I think all the pain I have been having these past few weeks (well truly months) has started to slow me down… I finally broke down and got the MRI of my lower back that all my doctors were recommending. The MRI itself was super painful as lying flat on my back is one of my worst positions and given my luck these days, the tech’s computer “froze” while I was in the machine and she had to stop the scan, wait 15 minutes and restart it! The results showed how really beat up my SI joint is with one herniated disc on one side with significant disc shrinkage and I have another disc bulging on the other side. One of my doctor’s couldn’t believe that I had not been in some sort of accident or didn’t have any traumatic injury to the area (our hypothesis at this point is that it was a weak spot to begin with and chemo has been making it worse). If I wasn’t on chemotherapy, surgery would probably be the answer but I am not currently a good “surgical candidate”. I have had one steroid injection that seemed to help for a couple of weeks but the pain is creeping back up. I tried 2 different narcotics but ended up being so nauseated on them that although it did help with pain, the way I felt was so awful that I stopped taking them. I use ice, heat, a tense machine, an infrared red light machine, essential oils, I tried red wine, mojitos, acupuncture and physical therapy, I am seeing another chiro who uses different techniques – I am not sure what else there is to try at this point. I need to talk to my doctor about other steroid injections. I seem to get a little better on my off chemo weeks but after chemo, things flare up again. I now have a whole new perspective, view, and understanding of people living with pain. I keep saying that the pain has been worse than chemo and that’s saying a lot! In any case, all this to say that it is frustrating and even depressing to not be able to be as active I have been and am still looking for the answer that will make the pain at least bearable and enable be to be more physically active.

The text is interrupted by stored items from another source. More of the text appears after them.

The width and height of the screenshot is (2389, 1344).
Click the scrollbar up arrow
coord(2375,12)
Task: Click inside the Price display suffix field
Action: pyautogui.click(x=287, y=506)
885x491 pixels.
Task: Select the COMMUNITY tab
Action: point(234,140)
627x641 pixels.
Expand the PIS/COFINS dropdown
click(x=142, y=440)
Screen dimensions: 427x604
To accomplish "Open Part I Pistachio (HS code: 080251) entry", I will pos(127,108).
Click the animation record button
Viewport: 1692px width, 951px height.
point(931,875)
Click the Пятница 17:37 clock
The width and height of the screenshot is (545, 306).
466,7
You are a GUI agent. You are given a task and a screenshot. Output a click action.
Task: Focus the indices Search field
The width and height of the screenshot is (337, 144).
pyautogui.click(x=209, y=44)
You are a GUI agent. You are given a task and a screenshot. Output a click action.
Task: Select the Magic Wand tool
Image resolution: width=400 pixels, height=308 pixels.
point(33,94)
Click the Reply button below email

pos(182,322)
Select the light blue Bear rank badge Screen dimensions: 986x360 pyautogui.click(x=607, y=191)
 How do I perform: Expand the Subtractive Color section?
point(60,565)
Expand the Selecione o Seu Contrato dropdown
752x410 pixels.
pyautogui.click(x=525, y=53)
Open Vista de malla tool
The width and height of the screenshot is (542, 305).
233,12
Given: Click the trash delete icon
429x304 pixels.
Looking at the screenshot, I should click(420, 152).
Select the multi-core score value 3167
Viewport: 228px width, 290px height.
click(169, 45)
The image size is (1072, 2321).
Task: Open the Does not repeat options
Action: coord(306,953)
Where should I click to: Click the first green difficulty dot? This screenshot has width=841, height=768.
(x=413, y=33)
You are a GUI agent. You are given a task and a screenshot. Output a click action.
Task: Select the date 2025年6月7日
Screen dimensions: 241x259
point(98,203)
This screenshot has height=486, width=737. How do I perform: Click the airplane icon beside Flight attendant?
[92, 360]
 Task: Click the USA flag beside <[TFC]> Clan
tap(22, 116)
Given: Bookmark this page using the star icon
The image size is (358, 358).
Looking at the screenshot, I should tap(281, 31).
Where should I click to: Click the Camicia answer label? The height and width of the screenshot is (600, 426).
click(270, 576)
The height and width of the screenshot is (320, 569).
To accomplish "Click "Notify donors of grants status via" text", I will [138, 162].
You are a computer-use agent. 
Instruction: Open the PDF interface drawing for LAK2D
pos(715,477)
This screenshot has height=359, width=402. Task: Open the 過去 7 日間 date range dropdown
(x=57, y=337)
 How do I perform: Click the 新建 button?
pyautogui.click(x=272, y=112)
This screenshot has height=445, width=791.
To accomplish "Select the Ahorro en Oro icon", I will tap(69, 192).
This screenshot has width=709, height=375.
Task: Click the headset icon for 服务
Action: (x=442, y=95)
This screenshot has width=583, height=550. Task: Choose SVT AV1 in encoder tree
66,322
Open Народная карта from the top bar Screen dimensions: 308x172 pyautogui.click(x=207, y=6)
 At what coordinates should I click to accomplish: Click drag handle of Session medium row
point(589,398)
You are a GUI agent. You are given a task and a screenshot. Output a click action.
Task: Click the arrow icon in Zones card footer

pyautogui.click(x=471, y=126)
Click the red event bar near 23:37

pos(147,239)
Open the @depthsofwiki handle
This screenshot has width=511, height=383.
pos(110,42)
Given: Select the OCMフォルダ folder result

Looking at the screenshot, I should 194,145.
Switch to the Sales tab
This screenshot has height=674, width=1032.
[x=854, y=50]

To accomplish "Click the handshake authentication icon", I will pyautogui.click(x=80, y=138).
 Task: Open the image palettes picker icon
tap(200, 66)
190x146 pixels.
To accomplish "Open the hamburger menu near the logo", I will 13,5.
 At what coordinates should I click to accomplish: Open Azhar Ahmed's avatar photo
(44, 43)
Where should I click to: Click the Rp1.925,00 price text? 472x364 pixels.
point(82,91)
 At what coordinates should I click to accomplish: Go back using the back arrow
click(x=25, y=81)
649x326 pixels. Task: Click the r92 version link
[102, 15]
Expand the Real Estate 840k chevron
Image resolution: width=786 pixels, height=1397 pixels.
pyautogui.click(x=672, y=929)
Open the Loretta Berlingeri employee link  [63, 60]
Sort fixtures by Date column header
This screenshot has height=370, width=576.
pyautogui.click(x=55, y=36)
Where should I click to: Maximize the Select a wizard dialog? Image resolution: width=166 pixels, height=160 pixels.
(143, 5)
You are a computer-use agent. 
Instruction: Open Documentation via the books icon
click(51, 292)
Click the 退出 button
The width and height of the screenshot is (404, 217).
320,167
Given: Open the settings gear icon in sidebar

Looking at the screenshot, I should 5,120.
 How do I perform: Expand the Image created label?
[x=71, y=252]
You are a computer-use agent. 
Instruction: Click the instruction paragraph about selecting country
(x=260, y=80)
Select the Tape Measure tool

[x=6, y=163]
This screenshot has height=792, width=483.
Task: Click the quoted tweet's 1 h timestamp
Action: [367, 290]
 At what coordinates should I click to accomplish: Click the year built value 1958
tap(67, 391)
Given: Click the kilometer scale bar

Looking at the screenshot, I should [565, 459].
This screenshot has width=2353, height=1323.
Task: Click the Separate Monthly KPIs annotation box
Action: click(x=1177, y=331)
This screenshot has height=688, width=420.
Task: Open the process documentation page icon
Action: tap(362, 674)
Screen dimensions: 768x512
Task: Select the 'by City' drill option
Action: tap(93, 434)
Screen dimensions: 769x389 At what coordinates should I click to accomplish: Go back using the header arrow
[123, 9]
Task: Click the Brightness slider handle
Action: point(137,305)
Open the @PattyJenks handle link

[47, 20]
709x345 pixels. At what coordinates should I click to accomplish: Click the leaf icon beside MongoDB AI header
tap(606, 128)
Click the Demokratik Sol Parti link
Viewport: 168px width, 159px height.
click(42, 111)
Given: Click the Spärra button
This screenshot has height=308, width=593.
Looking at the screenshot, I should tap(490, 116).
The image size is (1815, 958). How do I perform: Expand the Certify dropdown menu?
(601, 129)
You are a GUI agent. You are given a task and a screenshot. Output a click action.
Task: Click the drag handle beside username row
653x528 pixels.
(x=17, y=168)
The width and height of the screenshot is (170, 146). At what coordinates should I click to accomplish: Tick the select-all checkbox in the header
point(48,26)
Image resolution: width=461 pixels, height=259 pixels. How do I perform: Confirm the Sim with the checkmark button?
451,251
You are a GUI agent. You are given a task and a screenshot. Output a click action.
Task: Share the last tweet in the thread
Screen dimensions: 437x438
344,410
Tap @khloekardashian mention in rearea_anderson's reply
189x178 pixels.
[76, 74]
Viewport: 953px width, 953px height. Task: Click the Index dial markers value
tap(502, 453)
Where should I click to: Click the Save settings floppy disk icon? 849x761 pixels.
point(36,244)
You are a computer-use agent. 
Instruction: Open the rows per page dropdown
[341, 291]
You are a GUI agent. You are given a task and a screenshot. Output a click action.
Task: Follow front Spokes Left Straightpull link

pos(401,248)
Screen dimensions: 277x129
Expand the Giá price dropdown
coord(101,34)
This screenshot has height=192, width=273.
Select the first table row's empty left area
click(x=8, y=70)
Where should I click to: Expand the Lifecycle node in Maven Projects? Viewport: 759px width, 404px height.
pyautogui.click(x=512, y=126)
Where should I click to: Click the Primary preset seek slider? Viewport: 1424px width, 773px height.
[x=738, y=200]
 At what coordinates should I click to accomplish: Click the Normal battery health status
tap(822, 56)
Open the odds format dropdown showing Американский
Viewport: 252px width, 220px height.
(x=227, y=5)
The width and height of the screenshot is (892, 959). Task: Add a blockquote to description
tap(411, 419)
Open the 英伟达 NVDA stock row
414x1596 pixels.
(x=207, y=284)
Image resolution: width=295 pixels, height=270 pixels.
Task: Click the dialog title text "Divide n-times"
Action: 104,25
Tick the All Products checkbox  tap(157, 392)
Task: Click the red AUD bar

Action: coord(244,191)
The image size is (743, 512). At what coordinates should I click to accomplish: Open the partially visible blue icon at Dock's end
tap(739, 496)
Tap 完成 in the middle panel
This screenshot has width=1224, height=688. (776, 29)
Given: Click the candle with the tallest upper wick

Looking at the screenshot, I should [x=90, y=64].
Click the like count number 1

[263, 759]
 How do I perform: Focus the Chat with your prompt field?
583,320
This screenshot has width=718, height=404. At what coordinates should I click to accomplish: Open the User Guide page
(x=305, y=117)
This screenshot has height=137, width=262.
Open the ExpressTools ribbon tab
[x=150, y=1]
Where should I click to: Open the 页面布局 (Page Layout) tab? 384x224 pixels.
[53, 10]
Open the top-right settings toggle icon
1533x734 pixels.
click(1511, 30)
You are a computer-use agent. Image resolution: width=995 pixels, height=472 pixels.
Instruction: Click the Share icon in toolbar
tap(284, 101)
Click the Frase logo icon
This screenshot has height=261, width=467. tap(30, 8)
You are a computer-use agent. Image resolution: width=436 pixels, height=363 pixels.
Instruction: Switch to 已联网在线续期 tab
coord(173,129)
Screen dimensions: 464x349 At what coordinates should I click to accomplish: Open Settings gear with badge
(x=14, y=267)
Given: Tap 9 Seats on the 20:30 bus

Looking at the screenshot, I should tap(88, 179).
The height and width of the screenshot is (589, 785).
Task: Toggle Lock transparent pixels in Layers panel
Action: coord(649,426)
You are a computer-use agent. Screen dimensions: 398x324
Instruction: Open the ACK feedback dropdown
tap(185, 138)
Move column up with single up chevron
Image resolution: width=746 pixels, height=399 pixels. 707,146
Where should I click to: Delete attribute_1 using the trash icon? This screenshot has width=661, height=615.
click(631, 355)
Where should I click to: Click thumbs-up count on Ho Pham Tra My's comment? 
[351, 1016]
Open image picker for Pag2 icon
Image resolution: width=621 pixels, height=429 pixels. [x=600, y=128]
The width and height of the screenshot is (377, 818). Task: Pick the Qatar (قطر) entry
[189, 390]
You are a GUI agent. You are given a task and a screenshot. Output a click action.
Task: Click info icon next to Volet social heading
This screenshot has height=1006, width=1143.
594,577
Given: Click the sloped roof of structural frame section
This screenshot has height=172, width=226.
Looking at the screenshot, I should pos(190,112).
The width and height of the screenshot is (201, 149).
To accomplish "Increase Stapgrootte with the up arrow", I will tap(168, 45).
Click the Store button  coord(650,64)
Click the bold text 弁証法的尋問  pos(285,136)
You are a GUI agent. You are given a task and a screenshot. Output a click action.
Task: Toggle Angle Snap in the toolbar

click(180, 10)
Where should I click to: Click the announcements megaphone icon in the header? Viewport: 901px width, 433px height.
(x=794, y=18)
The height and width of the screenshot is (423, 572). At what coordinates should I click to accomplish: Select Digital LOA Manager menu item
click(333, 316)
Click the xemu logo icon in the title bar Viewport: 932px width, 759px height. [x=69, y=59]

Tomorrow I go in for chemo 5 of 6 -yay 2 more and that’s it (for this one)! I can’t wait to be off this cocktail. The cumulative effects are starting to be harder to handle. Mainly the neuropathy in my hands and feet which comes with the cold sensitivity. This makes cooking more difficult as handling anything cold hurts my fingers. I am a bit anxious to hear what will be next. I will obviously get rescanned and from there the next course of action will be decided. I have already booked my PET scan at Shands and have a follow-up appointment with my amazing GI oncologist the next day – this is my sneaky way of making sure I won’t have to wait too long to get the results and I always prefer to get the results from him, he is so smart and so compassionate at the same time, so far he has always been able to give me HOPE… So the next steps will depend on the results of the PET scan. The good news is that my CEA (cancer marker) has been going down and it has always been a reliable marker for me. I torture myself with the different future scenarios and keep having to refocus my thoughts on the “now” and continue practicing to live in the moment without being worried about the future. I know this is challenging for everyone but let me tell you that when you live with stage 4 cancer, it makes it even harder… Regardless, I am hoping that my next treatment will be the new chemo pill that was just FDA approved. Anyways more on that in a month or so!
I still don’t know if I am officially in the fruit flies study. Initially, the study was going to use a “fresh tumor sample” to run their genomic testing. The timing was perfect for me as I had active tumors in my liver that could have easily been biopsied. However, the study’s IRB (ethic’s committee) did not approve the use of fresh samples so they are using “archived” samples, meaning samples from previous surgeries/interventions. I have some tissue left from the tumor they removed in my colon so this could do. However, I was trying to see if I could still use a “fresh” sample. My concern comes from the fact that when cancer stops responding to treatment, new mutations can emerge and help the cancer spread. So in my mind it would have been best to use a fresh sample. The problem became to find a way to get my insurance company to pay for the biopsy and all my doctors told me they could not find a good excuse to put me through another biopsy and they were all convinced that my insurance company would not cover the costs as there was no medical “necessity” to do this. So I caved in and decided to use archived tissue. New-York has had my sample for 3 weeks now and I still have not heard from them as to whether or not they have what they need to run all their tests. I do send a weekly email to try to get an update. When I asked them when I should expect to hear, I was told “hopefully soon”. That was almost 2 weeks ago and they did not answer my email this week…. I will try again this week 🙂 My motto here is: squeaky wheel gets the oil!
So my goal is to surf through the next month until we have another course of action. I am pretty excited to attend a colon cancer conference in Arizona next weekend and will be back on time to do Halloween with my beautiful family and friends. So that’s it! that’s what’s happening here!